MR SMYTH (continuing):

Mr Speaker, this was not in contradiction of recommendation 95 of the Stein inquiry, as implied by Ms Tucker. Ms Tucker fails to consider recommendation 95 in context with recommendations 88 to 91, which state that the view of the inquiry was that appeals should only be available to adjoining lessees or accredited residents associations who objected to the application. In fact, the Government went further in its response to the Stein report and provided for appeal rights where a direct interest could be demonstrated.

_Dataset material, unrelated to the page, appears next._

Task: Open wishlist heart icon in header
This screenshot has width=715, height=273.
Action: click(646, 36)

Mr Speaker, the Bill provides for direct recourse to the Supreme Court for the review of decisions made under the Land Act and the Heritage Act. The review of these decisions is initially a role of the AAT, not the Supreme Court, a role which the AAT fulfils competently and efficiently. The AAT provides individuals, residents groups and so on with easy access to a review process which is less formal and costly than the court system. Should direct recourse to the Supreme Court be made available for decisions under land and heritage Acts, significant procedural and resource implications for the court and high costs for the appellants would result.

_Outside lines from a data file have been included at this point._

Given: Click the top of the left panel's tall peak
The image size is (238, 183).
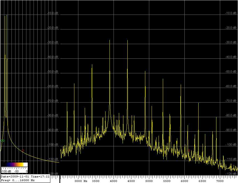Looking at the screenshot, I should [x=5, y=16].
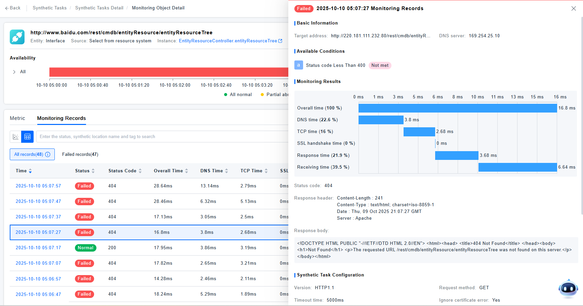583x306 pixels.
Task: Sort the DNS Time column
Action: [x=226, y=171]
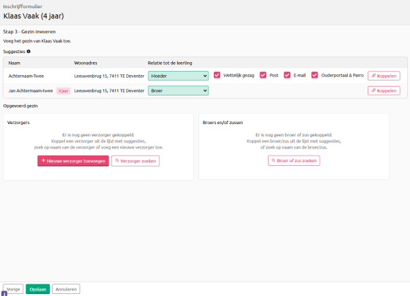Image resolution: width=410 pixels, height=296 pixels.
Task: Click the magnifier icon on Broer of zus zoeken
Action: coord(273,161)
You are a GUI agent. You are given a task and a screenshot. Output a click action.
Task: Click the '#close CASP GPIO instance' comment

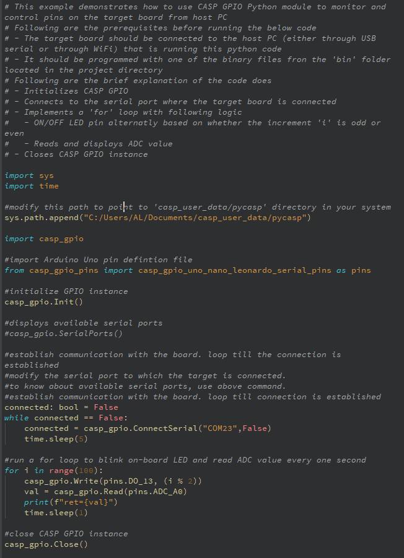[x=66, y=534]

Ms Tucker's Bill also opens the door for frivolous applications and applications which have no merit. The current provisions of the AD(JR) Act require an applicant to demonstrate that their interests are adversely affected by the decision. This Bill, through its open standing provisions, will enable persons without a direct interest in the matter to apply for the review of a decision. This provides potential for substantial delays in the approval process that could possibly be generated by commercial competitors or others whose main intention is simply to delay a proponent. This is a very undesirable element to introduce into the lease administration system. It would certainly stifle development in the Territory.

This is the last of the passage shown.